Could you rewrite the listing from its first line through the line containing "click(1415, 282)", putting "shield" wherever "globe" appears and leaving everything else unchanged?
═══ GIVEN DATA ═══
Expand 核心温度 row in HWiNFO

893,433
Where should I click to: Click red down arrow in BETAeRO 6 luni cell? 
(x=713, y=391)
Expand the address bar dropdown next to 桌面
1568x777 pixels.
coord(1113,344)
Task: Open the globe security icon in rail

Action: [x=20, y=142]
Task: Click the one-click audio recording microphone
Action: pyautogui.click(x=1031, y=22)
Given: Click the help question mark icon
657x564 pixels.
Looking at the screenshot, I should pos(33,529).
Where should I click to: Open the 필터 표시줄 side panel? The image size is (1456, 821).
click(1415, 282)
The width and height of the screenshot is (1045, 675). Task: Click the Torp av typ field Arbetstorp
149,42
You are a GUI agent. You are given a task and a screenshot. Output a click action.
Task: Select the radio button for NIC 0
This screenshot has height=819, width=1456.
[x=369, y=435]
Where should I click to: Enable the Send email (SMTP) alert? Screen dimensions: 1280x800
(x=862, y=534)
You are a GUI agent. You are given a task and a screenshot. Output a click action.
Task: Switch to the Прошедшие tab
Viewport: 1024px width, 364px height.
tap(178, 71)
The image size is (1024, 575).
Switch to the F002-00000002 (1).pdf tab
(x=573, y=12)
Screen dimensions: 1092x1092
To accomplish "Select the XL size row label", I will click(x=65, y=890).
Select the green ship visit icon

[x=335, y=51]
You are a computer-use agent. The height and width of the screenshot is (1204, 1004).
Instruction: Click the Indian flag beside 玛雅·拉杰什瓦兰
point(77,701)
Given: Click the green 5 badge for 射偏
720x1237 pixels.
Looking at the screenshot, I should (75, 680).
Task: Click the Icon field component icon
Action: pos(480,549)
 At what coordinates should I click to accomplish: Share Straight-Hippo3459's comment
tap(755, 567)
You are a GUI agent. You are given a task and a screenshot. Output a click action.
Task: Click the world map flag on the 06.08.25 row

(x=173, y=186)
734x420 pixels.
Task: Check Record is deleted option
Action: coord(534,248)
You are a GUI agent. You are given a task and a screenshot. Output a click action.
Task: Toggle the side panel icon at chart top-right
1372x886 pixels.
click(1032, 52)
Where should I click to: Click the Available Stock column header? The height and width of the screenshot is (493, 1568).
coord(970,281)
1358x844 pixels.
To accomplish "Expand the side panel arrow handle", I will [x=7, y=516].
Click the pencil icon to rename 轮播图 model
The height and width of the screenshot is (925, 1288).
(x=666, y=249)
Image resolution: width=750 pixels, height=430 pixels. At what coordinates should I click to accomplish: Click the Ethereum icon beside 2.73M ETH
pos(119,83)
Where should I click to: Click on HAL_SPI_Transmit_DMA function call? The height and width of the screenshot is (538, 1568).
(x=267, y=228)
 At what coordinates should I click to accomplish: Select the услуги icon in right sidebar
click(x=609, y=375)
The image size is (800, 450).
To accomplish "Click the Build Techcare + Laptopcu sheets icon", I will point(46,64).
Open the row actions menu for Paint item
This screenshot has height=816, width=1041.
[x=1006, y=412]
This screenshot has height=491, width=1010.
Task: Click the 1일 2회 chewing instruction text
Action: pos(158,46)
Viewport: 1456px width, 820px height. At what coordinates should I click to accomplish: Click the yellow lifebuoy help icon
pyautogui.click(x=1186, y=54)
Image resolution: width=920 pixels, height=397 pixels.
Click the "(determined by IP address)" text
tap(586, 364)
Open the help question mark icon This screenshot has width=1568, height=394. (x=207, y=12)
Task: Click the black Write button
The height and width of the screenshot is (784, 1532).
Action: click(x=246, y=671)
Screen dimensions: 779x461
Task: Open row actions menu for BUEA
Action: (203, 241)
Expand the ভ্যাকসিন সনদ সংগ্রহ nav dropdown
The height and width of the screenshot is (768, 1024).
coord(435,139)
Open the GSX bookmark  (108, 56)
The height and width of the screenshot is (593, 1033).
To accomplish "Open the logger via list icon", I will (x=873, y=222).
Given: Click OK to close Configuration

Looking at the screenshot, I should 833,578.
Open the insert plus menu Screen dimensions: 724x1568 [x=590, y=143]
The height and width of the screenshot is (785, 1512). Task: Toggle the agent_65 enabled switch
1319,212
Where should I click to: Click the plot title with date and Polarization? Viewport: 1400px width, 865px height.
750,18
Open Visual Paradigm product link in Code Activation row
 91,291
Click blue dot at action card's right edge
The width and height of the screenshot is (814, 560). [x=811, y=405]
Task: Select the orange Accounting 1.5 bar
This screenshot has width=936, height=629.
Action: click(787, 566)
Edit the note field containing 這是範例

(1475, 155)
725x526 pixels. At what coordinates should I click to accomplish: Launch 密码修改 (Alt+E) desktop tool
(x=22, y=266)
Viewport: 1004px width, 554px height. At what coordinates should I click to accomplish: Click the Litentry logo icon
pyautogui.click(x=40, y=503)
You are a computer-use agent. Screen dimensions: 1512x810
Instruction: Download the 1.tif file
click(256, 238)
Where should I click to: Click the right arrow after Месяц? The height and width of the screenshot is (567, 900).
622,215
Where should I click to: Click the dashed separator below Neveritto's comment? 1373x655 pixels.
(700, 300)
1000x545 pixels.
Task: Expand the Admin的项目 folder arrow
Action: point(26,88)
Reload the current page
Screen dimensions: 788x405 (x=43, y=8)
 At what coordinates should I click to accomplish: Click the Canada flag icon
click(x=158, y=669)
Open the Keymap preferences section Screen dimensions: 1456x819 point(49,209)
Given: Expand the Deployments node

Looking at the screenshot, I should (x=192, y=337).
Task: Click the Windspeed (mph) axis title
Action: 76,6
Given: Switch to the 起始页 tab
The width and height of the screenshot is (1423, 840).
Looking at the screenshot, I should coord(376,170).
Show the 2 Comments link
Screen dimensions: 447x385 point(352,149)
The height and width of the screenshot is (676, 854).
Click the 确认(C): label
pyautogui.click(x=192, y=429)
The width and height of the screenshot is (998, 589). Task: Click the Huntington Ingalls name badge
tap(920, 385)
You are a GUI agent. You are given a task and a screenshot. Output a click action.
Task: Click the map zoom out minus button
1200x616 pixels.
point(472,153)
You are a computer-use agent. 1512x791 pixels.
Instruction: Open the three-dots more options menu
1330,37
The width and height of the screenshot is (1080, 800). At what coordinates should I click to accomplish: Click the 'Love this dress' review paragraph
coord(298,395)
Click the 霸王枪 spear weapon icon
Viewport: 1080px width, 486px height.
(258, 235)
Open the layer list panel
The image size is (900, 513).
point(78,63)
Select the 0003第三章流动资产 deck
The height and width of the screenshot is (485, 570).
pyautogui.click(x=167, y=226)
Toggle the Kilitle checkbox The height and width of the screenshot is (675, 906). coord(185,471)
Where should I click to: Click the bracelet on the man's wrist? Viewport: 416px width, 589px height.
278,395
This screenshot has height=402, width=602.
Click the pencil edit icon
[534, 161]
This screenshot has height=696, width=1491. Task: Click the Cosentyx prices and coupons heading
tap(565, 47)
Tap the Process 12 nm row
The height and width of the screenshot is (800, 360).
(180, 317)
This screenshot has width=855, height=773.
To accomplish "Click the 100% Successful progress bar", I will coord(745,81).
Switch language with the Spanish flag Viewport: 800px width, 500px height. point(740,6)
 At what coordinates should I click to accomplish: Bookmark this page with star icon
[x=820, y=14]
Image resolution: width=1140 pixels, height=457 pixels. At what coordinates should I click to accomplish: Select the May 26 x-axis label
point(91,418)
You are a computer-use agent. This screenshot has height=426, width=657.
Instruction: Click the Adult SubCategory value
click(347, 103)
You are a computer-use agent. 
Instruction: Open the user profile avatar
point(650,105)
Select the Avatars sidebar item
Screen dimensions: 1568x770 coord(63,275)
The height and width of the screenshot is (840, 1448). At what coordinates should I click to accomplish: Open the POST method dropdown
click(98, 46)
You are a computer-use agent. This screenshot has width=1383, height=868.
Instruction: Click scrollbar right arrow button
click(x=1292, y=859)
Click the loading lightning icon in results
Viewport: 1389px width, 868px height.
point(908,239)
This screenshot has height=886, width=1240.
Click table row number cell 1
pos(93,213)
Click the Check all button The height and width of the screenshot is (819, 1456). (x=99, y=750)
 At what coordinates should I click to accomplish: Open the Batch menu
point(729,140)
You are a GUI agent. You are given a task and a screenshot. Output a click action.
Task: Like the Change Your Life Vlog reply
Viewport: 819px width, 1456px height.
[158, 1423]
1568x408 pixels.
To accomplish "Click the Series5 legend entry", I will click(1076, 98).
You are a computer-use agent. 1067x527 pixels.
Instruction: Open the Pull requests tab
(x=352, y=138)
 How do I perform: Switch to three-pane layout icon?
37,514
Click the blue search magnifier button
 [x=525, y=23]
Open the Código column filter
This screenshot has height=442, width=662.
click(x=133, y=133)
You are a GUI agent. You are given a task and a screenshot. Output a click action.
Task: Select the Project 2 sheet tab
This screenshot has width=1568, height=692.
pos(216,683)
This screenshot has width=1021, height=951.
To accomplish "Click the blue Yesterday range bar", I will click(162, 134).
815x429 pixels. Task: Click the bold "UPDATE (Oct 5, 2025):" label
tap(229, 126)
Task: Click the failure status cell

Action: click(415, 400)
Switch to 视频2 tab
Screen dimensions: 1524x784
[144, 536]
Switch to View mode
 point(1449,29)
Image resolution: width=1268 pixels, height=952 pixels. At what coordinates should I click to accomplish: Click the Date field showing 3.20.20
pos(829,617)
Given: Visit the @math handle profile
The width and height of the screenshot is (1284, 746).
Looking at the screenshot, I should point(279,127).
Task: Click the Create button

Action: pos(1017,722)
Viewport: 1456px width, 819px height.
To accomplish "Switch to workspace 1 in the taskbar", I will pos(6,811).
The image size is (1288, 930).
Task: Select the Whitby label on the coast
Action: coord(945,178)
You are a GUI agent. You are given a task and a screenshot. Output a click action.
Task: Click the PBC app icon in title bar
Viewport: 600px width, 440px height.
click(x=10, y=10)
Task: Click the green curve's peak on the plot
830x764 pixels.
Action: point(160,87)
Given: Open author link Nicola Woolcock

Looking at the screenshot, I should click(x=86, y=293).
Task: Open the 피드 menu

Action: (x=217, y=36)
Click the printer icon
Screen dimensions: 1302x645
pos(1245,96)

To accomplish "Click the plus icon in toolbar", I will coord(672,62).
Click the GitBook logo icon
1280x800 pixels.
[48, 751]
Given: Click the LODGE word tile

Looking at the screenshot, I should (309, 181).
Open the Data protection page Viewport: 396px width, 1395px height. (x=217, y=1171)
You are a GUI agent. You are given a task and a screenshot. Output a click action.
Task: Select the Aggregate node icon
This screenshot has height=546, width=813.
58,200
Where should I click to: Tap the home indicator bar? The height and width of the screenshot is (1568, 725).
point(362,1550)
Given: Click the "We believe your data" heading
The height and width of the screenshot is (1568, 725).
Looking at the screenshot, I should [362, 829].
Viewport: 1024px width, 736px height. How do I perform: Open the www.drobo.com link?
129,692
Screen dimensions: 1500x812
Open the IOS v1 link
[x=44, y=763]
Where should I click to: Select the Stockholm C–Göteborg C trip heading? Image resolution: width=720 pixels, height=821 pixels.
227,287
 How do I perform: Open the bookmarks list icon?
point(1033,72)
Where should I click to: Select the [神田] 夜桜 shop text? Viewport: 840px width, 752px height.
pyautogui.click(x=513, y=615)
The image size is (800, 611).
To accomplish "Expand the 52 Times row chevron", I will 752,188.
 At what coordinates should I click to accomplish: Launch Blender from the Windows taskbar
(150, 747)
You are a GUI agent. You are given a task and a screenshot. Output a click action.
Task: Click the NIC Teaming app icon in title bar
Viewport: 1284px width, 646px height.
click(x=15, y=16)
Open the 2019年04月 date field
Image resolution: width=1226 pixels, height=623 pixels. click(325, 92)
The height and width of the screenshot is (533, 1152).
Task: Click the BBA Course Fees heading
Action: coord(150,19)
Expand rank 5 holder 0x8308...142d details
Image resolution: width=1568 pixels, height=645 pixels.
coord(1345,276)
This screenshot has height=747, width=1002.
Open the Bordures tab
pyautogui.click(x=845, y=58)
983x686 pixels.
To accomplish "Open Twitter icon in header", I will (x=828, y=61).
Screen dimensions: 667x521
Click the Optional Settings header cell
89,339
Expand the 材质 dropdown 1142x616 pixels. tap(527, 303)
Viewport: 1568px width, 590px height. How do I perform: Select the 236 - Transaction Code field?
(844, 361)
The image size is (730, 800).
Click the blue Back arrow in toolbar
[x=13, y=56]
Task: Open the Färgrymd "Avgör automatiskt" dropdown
═══
◆ **THE REPLY**
Expand 核心温度 row in HWiNFO

893,433
Where should I click to: Click red down arrow in BETAeRO 6 luni cell? 
(x=713, y=391)
Expand the address bar dropdown next to 桌面
1568x777 pixels.
coord(1113,344)
Task: Open the shield security icon in rail

Action: [x=20, y=142]
Task: Click the one-click audio recording microphone
Action: pyautogui.click(x=1031, y=22)
Given: Click the help question mark icon
657x564 pixels.
Looking at the screenshot, I should pos(33,529).
Where should I click to: Open the 필터 표시줄 side panel? The image size is (1456, 821).
click(1415, 282)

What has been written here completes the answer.